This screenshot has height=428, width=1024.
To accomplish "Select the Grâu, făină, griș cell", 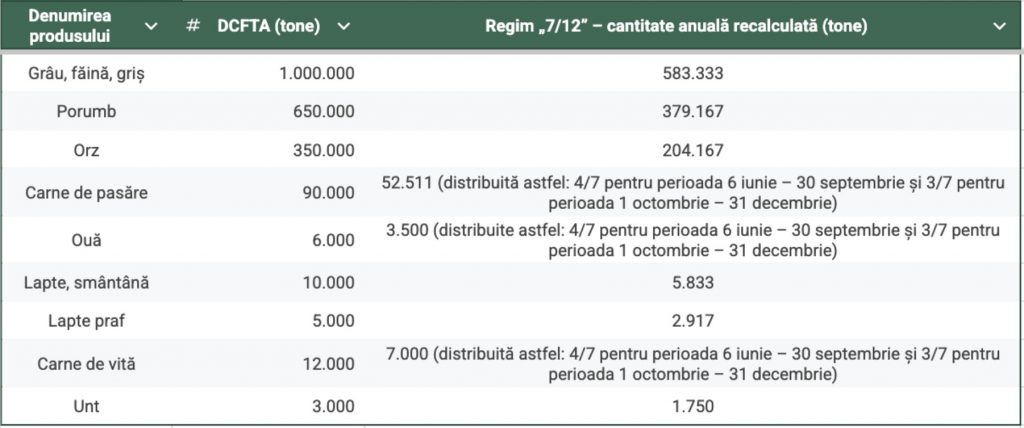I will click(x=86, y=73).
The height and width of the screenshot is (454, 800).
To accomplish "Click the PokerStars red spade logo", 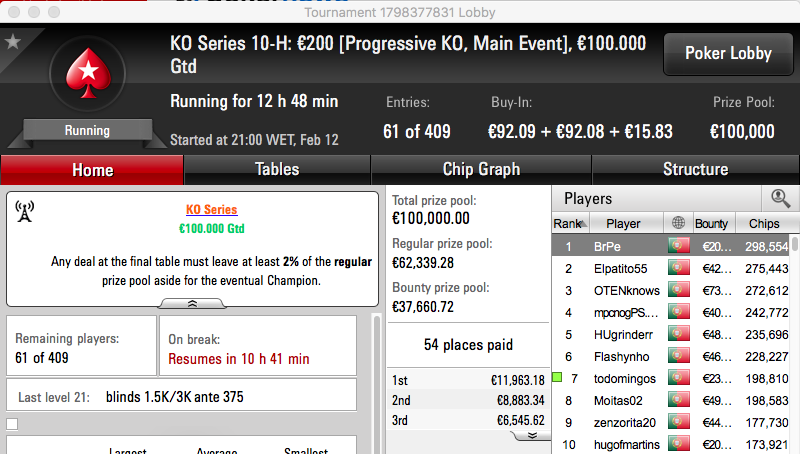I will pos(88,73).
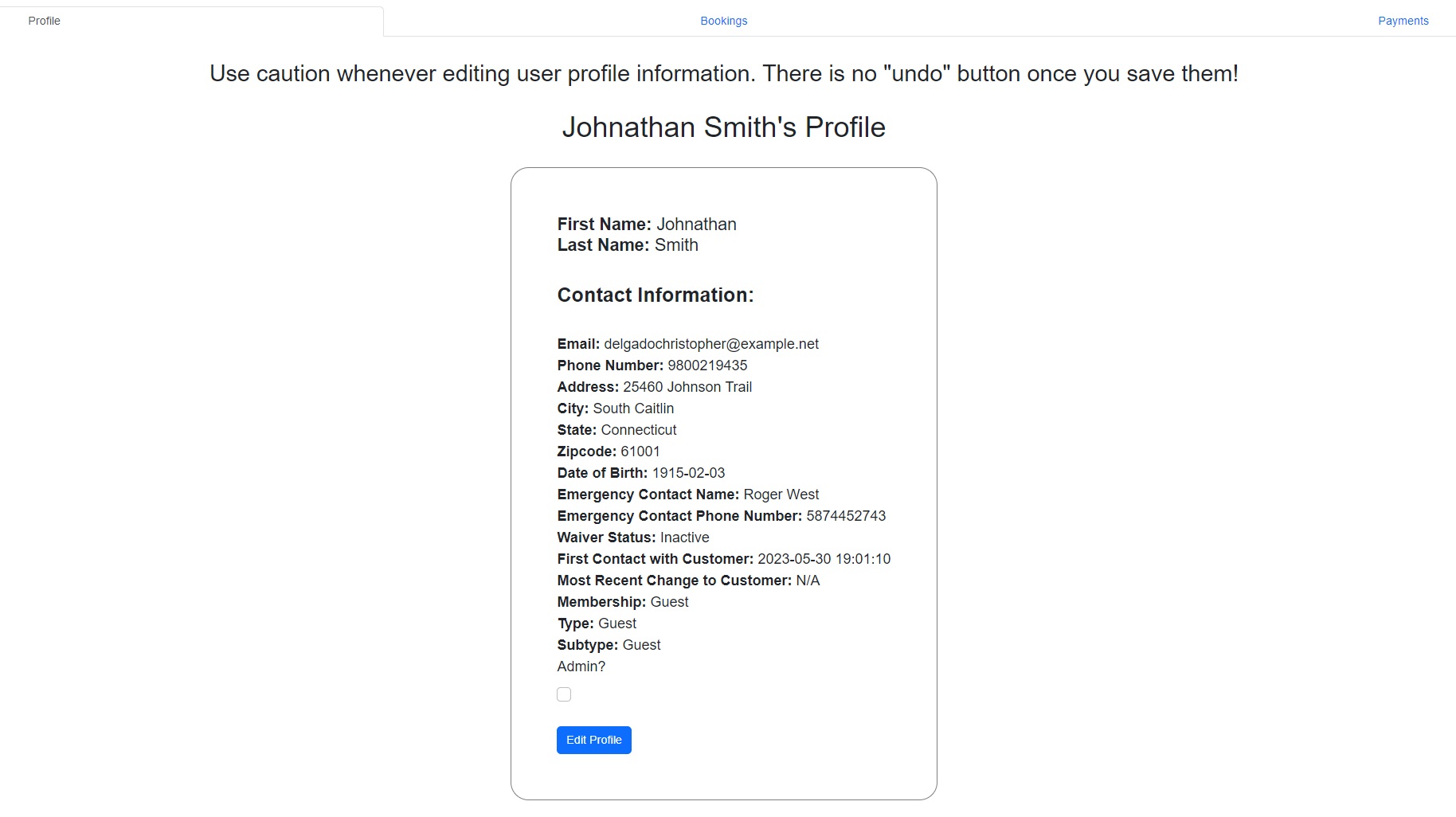
Task: Switch to the Bookings tab
Action: click(723, 21)
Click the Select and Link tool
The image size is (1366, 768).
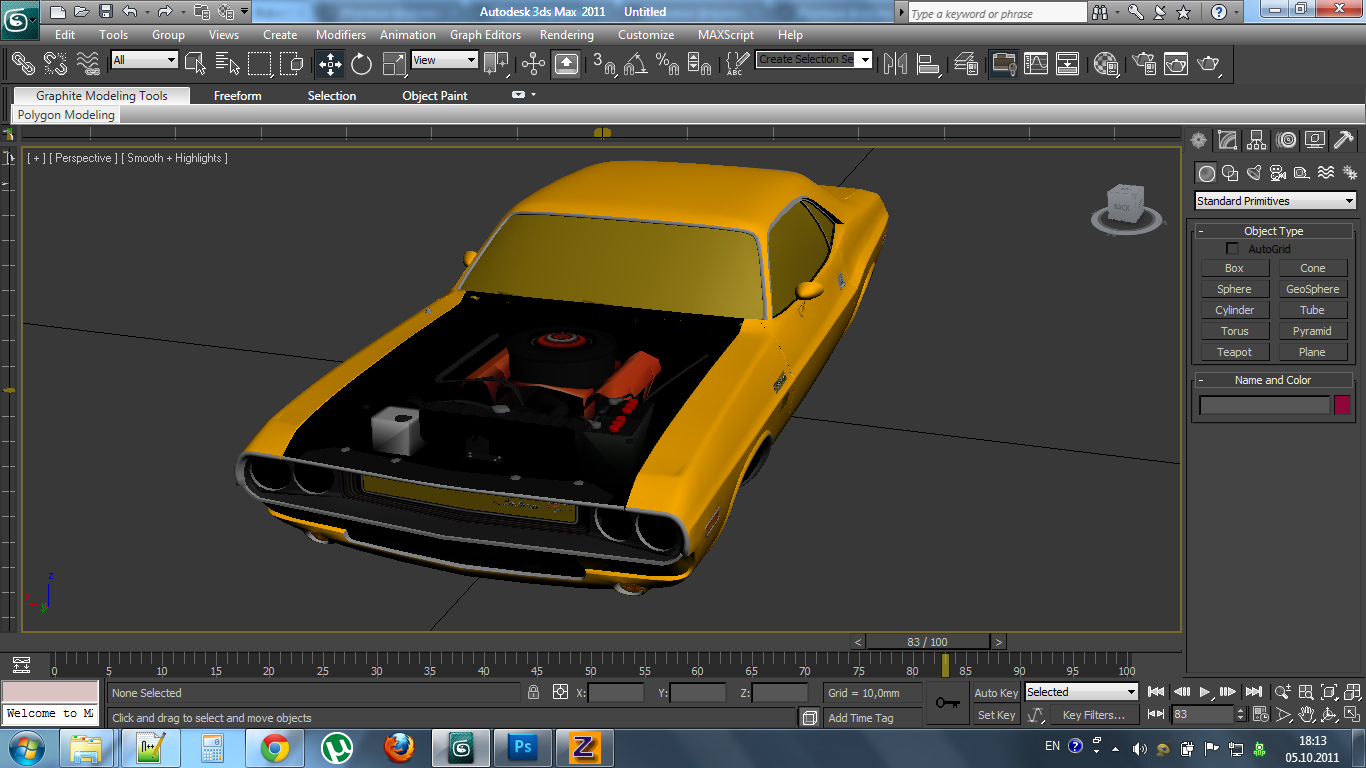click(22, 64)
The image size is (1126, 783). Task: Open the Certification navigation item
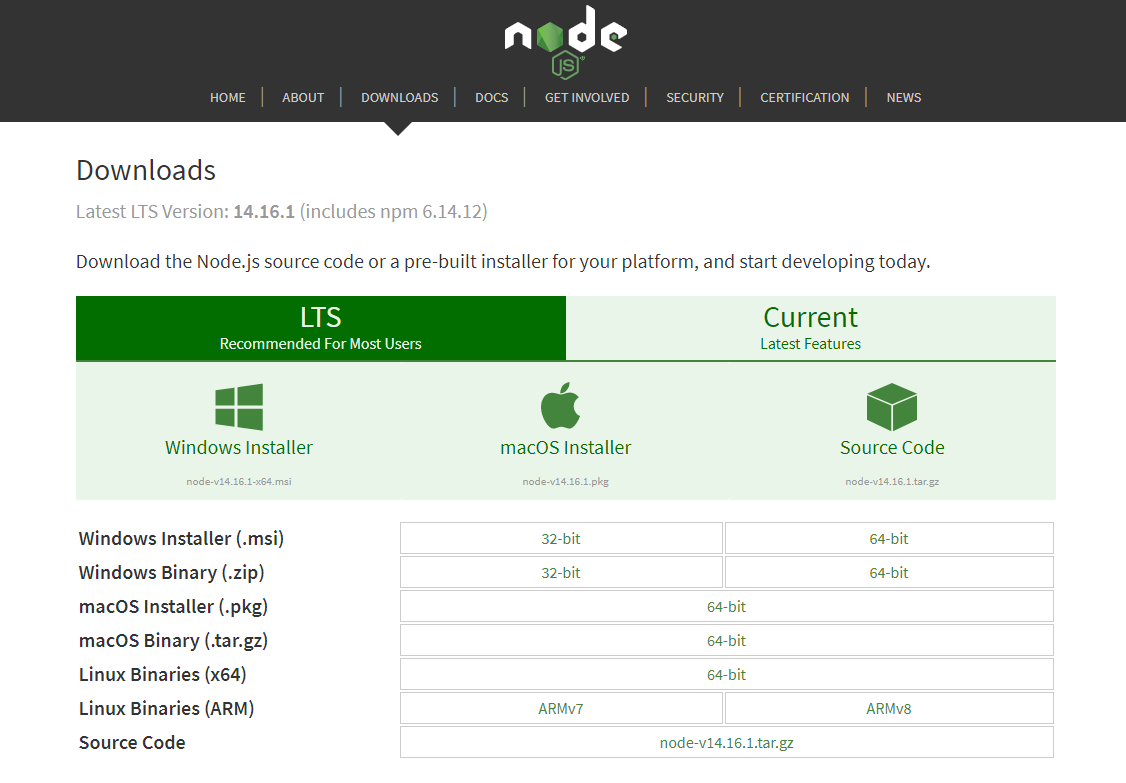(x=804, y=98)
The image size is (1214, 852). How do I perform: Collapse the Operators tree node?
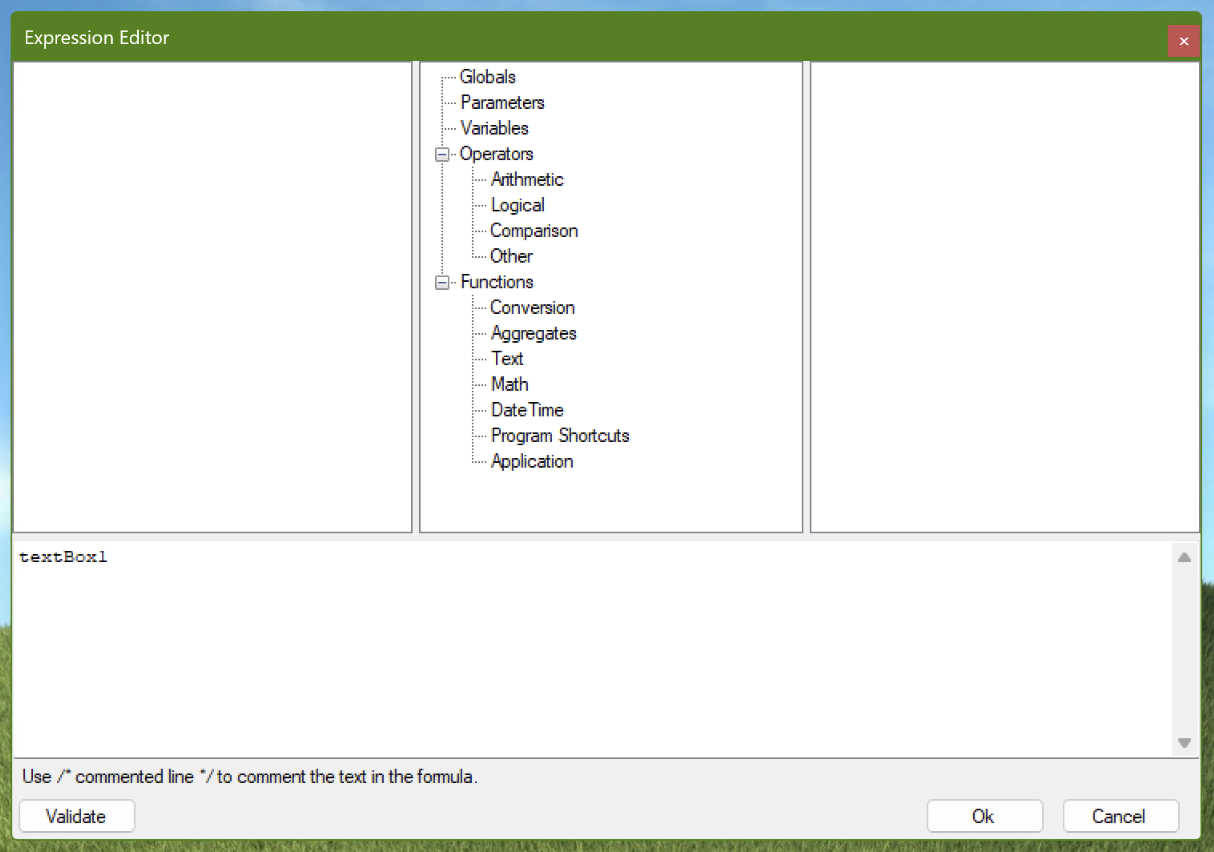(x=441, y=154)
────────────────────
CHALLENGE →
Pull out, word for word, everything from the line containing "The image size is (1214, 852)." down to the end of the entries, and leave out the pictures.

WRITTEN RESPONSE →
The image size is (1214, 852). How do I perform: Collapse the Operators tree node?
(x=441, y=154)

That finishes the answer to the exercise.